Your tasks:
1. In the post on lead in paint in Pakistan, which paint maker says its water-based emulsions contain no lead?
2. Rewrite the post on lead in paint between "It seems there" and "write home about.", inclusive, substituting "coatings" for "emulsions".
3. Resume the post on lead in paint in Pakistan and write the next few sentences after its final line.

Selected excerpt:
——

It seems there is no straight-forward way of finding out lead-free products in Pakistan. I looked online and has Berger Pakistan mentioned on one product product without lead but no guarantee on its website that it has completely removed lead from its formulations (like Berger India). Whats worse, the  leading paint manufacturers appear to have double standards with hugely varying lead content in different countries. In India one sample contained 17,000 ppm (way over the safety limit) but a similar sample in Bangladesh was found to have 212000 ppm in Nepal! (Source)

I was glad to see Rainbow paints mention that there water-based emulsions have no lead

in them (It could mean acceptable limits) but there wasn't much else to write home about.
I would admit that I haven't yet paid a visit to market and scan all the brands (Gobis) for instance and insist on lead free paints. However, in the absence of a clue on the paint bucket like a lead-free seal, I really doubt a paint retailer would know what I am talking about. A key place to know more about be Paint manufacturers themselves or the research of the study in the references below. Till then, I would keep my paint from crumbling and renew paint at least once a year and go for a distemper or chuna like paint to insure that lead is minimal in paint and the paint doesn't start to whither or crumble.
If someone can update me or has something else to share on the matter, I would be happy to hear! Let us all request PSQCA for a more stringent approach to consumer paints.

——

Data records:
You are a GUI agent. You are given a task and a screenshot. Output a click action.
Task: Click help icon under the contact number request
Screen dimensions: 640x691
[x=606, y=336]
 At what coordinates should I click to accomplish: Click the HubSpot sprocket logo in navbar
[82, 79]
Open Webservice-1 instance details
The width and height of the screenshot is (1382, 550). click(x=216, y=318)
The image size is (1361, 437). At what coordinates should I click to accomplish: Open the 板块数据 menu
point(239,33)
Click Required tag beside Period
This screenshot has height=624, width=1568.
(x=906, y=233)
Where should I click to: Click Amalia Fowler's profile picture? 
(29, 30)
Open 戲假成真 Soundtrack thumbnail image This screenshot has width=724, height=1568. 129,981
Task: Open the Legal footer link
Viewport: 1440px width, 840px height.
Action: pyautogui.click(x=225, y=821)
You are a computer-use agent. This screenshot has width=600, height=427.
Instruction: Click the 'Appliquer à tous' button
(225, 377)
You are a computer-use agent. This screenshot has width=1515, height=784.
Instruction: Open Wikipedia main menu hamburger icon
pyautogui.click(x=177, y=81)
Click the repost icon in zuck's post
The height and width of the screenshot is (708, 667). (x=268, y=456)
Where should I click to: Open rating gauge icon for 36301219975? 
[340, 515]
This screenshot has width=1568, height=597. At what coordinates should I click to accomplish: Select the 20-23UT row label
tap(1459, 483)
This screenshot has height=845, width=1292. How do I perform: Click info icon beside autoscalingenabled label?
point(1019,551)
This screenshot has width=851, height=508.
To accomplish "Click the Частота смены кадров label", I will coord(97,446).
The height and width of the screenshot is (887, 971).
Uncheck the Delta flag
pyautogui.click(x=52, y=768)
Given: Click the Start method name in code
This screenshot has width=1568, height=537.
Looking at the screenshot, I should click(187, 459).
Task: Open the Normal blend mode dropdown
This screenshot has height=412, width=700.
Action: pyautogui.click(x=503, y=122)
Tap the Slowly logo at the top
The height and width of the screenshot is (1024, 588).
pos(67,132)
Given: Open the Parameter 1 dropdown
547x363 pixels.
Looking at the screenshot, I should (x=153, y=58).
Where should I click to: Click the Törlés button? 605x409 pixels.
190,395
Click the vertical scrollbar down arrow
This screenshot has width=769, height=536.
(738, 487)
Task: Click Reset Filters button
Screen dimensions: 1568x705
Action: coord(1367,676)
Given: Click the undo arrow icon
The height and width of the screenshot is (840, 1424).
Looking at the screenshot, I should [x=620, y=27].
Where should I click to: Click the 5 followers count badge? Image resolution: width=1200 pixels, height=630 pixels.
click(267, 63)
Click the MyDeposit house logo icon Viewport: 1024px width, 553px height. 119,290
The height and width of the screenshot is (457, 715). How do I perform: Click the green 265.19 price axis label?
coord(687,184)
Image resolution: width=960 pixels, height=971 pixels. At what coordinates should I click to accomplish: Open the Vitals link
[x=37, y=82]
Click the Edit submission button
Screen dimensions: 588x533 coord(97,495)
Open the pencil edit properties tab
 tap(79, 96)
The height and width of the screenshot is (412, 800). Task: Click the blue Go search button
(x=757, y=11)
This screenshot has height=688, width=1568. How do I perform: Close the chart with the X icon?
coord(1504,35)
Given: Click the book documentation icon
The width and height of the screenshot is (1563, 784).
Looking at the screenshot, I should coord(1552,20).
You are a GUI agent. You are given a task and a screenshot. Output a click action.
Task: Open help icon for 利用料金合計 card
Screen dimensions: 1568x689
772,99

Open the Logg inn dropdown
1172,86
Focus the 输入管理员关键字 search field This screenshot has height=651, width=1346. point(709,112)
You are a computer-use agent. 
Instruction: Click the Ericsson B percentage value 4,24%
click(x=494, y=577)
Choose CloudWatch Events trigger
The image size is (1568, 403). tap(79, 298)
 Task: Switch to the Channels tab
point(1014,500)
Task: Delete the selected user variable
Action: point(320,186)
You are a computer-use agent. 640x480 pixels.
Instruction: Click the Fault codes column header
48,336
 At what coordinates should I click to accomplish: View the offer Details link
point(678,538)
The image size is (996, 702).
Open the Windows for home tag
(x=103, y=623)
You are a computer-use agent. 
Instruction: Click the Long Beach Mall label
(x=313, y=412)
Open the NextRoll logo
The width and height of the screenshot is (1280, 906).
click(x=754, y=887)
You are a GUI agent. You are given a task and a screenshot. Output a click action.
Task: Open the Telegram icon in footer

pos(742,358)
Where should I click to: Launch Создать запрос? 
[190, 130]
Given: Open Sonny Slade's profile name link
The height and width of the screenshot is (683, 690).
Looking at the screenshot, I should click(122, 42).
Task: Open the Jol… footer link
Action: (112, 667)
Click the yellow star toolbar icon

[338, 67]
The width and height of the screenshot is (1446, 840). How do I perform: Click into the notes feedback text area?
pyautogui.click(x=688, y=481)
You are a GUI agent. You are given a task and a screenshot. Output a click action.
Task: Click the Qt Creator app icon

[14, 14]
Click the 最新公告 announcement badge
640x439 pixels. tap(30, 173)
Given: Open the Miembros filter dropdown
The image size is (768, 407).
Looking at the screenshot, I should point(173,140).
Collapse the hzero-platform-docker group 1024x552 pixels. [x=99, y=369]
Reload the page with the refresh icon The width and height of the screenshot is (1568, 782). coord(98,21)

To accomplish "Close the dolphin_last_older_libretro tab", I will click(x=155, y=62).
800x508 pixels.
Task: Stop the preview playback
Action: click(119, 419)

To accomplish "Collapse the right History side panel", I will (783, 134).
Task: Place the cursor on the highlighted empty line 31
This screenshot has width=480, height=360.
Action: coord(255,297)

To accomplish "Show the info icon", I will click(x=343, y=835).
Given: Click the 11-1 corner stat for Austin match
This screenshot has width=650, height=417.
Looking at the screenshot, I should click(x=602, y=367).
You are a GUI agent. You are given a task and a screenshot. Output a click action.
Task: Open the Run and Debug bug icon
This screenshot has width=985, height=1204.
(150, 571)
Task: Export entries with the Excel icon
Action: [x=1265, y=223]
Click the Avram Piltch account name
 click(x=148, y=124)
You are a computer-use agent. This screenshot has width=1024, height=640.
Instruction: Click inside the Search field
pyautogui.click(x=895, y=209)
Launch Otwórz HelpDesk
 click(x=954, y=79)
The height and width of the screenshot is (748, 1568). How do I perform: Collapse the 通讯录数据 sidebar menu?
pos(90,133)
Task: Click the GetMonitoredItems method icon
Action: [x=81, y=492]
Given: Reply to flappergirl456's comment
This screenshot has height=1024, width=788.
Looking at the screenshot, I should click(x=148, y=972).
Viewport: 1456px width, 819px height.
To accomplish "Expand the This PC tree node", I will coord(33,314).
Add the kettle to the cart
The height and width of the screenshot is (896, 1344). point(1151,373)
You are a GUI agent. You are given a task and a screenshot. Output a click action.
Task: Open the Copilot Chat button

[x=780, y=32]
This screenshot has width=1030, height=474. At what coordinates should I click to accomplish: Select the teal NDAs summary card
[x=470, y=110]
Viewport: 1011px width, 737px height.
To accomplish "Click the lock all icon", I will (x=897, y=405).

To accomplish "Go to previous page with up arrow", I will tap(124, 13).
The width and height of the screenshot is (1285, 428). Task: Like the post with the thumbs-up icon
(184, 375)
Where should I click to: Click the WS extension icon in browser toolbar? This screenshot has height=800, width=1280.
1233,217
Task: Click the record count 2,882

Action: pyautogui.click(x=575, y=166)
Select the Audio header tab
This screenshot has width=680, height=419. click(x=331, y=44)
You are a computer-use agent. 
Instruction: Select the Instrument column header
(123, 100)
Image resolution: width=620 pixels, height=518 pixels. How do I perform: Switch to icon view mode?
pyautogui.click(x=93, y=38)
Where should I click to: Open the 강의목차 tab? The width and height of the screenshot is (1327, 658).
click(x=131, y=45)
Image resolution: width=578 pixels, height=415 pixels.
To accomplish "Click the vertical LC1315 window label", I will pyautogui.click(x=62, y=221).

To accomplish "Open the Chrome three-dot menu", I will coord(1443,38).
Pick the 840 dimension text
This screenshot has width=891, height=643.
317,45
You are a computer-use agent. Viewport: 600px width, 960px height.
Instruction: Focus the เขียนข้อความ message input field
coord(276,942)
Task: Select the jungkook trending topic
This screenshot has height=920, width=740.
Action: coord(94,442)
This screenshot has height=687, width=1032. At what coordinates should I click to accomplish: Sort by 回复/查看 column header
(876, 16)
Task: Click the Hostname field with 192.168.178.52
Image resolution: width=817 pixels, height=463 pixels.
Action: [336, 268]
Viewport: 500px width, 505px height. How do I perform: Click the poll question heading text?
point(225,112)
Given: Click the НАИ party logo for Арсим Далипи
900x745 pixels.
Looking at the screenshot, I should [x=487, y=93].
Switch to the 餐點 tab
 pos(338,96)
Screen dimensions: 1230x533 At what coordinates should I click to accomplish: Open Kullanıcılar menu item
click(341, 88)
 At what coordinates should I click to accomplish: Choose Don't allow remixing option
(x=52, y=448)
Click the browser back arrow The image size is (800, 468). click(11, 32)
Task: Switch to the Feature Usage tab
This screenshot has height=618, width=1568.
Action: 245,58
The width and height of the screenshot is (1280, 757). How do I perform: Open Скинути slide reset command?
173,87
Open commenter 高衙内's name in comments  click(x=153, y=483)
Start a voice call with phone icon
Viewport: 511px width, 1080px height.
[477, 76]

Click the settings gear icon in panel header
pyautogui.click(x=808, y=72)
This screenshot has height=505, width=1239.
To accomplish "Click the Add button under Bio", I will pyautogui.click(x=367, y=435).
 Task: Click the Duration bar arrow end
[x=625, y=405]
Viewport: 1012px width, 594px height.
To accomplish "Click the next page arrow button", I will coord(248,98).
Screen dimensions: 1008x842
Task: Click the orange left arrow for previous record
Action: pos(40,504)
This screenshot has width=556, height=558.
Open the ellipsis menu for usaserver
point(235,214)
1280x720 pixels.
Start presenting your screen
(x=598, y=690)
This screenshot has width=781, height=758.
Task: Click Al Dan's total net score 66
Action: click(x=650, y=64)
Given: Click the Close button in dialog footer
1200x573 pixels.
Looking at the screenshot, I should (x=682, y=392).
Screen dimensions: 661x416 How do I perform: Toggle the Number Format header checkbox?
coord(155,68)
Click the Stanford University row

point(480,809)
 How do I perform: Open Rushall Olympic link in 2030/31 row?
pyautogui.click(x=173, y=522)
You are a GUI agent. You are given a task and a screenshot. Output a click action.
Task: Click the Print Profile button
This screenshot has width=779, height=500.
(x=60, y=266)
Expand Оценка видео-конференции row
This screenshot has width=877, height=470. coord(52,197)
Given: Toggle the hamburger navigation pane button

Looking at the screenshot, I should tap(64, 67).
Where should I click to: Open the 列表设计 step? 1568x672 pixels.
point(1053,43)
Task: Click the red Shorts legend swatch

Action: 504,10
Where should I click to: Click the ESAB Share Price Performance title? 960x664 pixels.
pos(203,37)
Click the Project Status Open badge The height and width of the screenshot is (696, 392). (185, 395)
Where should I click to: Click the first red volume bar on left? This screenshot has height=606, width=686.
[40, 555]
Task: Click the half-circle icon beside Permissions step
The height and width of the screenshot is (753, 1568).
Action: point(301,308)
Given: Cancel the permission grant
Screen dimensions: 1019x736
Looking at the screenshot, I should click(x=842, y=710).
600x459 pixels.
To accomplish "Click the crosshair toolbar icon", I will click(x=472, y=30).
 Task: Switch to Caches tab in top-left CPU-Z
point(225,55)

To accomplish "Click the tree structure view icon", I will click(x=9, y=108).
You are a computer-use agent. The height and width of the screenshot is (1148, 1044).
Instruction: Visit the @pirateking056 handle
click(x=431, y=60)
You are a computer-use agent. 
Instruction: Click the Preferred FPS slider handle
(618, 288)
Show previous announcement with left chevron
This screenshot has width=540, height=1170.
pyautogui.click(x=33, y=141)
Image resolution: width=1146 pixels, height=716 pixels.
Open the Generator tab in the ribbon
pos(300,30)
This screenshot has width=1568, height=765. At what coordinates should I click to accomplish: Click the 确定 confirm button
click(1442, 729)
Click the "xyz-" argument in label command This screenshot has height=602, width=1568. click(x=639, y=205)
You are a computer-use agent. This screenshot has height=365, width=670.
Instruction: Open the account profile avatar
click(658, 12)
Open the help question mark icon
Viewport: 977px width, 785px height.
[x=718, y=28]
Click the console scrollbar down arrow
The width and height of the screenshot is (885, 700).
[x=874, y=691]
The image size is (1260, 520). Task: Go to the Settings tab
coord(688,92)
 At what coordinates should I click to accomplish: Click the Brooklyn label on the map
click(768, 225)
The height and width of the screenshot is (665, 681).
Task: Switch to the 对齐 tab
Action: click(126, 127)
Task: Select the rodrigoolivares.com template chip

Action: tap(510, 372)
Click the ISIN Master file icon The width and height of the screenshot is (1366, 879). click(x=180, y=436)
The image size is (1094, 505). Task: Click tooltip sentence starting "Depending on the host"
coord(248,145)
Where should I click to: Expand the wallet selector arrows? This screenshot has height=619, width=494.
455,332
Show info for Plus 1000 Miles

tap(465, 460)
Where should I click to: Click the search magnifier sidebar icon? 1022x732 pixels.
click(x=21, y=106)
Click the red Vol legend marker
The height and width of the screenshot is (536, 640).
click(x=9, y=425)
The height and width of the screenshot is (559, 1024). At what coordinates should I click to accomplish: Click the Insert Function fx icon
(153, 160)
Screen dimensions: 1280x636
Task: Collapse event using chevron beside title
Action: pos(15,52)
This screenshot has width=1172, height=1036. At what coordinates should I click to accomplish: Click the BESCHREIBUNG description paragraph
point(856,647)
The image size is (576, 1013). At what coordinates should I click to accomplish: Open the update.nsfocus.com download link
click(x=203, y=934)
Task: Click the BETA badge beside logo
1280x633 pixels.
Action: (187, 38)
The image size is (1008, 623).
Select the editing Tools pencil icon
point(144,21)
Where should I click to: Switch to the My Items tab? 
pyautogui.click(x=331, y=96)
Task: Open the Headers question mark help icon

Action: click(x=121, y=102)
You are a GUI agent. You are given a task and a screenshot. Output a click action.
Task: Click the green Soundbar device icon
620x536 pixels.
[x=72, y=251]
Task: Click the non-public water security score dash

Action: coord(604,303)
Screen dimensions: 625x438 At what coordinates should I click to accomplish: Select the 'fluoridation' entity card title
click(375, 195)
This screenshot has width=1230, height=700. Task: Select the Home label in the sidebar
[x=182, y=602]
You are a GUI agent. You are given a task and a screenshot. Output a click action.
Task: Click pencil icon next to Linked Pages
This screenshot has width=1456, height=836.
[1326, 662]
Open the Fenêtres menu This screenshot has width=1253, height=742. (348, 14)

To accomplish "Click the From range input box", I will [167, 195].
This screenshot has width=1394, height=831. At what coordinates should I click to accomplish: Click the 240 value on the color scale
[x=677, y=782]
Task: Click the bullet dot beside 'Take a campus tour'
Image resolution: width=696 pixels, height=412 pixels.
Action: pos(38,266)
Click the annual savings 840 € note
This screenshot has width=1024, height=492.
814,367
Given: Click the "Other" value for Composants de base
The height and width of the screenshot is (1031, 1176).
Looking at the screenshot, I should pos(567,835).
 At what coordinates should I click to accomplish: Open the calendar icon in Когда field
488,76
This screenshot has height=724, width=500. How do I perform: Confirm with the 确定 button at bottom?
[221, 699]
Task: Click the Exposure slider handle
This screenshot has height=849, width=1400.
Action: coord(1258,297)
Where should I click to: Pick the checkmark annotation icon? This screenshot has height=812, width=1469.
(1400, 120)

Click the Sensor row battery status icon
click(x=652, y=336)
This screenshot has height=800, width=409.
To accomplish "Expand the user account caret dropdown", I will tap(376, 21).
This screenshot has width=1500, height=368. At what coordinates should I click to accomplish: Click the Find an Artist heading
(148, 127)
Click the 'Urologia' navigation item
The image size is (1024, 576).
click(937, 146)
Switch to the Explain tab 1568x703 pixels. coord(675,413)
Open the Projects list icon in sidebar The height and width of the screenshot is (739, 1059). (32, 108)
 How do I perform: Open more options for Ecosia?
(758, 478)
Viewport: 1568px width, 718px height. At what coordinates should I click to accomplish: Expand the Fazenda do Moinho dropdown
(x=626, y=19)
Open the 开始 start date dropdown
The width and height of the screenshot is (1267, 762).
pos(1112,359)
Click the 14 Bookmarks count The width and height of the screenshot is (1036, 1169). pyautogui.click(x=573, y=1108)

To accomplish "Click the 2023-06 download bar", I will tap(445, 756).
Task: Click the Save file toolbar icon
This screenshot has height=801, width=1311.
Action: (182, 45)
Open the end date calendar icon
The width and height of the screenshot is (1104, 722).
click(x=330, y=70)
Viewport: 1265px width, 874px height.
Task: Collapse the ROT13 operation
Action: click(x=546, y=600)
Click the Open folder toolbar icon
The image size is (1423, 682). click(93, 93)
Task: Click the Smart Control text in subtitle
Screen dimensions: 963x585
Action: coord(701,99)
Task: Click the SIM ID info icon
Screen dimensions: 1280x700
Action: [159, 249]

——

Task responses:
1. Rainbow paints

2.
It seems there is no straight-forward way of finding out lead-free products in Pakistan. I looked online and has Berger Pakistan mentioned on one product product without lead but no guarantee on its website that it has completely removed lead from its formulations (like Berger India). Whats worse, the  leading paint manufacturers appear to have double standards with hugely varying lead content in different countries. In India one sample contained 17,000 ppm (way over the safety limit) but a similar sample in Bangladesh was found to have 212000 ppm in Nepal! (Source)

I was glad to see Rainbow paints mention that there water-based coatings have no lead

in them (It could mean acceptable limits) but there wasn't much else to write home about.

3.
1. Baby and Childcare in India by Dr. Benjamin Flock, Dr.Abdullah Ghori and Dr.Robert Needlman

2. Lead-based consumer paints posing health risk, Newspaper Article in Daily Dawn:

3. Berger Pakistan:  Damp and Thinner

4. Indian paint manufacturers have toxic double standards

5. Rainbow Paint Industries: Corporate Social Responsibilty


  1. Dear Omar,

    Thank you for this invaluable information !

    I myself being a father, and in the process of getting our house painted, was wondering if there was any information as to what is safe.

    Would it be possible to share which brands tested were actually lead -free, or within acceptable limits, please...

    Sincere thanks...

    1. Dear Saqib,
      Sorry for a late response but hope this is. I couldn't find a brand myself though Rainbow or Berger Pakistan have mentioned Lead-free paints. You should contact their representatives on more information. As for myself, I opted for a distemper (Chuna like) paint from Nelson.

  2. Dear Mr. Omar,

    All Products of Rainbow Paint's entire Decorative Range are completely lead free. Rainbow is the first paint manufacturer to achieve this accomplishment.

    To enlighten you further, lead is used as an additive (dryer) for enamel paints. Rainbow's formulation are free from any kind of lead additives.